Stored data
--*--

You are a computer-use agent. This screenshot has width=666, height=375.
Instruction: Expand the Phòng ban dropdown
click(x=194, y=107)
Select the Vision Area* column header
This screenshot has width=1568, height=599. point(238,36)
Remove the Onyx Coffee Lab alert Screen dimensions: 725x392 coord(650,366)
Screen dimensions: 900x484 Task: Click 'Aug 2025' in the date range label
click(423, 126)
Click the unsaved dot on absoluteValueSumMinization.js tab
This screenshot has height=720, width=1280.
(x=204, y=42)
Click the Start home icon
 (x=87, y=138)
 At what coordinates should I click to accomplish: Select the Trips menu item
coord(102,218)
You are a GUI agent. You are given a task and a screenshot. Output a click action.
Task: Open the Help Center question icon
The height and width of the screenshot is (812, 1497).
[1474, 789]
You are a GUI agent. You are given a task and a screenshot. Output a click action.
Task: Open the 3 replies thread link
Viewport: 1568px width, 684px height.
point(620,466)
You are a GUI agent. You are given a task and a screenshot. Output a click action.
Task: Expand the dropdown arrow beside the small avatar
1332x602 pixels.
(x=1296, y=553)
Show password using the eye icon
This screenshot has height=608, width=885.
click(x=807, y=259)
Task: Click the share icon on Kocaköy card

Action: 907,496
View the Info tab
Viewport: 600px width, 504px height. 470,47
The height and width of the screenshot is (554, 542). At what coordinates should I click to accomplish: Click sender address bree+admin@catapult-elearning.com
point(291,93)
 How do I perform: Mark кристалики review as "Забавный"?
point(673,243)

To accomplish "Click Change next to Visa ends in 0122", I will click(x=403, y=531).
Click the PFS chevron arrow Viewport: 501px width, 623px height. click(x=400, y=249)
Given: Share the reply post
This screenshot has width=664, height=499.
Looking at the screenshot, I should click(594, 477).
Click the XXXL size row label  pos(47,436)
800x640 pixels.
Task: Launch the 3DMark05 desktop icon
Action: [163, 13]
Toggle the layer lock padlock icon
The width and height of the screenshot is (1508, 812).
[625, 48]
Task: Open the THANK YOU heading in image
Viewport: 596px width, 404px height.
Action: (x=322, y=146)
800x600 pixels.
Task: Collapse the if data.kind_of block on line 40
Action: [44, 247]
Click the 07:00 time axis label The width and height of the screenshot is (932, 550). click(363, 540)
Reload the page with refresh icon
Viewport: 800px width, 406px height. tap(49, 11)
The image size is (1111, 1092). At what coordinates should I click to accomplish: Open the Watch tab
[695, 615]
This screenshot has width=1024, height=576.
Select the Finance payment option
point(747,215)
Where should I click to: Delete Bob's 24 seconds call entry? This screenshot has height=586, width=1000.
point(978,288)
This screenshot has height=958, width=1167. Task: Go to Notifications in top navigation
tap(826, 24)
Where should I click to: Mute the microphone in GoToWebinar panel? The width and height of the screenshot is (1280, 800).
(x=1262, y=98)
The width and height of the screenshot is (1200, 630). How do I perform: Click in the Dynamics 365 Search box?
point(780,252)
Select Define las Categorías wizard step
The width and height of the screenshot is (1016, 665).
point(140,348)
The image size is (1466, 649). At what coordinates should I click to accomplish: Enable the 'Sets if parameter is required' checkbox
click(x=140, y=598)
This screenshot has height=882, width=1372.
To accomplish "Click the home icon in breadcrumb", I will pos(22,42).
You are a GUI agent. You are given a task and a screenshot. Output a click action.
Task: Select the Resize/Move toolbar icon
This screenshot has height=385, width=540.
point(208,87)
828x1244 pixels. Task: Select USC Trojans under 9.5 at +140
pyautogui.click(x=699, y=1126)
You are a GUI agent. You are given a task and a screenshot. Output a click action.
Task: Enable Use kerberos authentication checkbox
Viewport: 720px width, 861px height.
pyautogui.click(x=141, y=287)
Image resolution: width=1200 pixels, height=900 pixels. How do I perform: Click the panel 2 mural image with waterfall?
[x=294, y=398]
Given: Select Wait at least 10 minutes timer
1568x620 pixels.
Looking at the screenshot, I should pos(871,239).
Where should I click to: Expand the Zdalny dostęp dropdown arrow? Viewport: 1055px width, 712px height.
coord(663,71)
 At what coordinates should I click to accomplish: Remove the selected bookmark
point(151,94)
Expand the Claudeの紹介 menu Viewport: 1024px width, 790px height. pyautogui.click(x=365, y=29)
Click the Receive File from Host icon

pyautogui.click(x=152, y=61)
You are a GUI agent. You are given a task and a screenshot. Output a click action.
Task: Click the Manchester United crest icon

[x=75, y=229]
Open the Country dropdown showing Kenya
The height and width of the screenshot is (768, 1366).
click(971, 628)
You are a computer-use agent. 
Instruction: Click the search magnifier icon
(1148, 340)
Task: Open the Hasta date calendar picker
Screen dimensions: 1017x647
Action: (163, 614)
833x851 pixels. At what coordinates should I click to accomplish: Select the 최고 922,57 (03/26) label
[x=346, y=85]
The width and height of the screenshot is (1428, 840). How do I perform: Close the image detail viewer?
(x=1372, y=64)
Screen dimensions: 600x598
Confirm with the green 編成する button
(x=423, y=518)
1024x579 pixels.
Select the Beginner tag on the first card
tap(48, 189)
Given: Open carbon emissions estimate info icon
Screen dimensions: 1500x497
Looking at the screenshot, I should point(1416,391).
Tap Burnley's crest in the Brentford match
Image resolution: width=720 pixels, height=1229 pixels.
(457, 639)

--*--

→ Task directions: Where a line of the entries contains the word "computer", count it, then state the total and nothing else.

→ Task solution: 2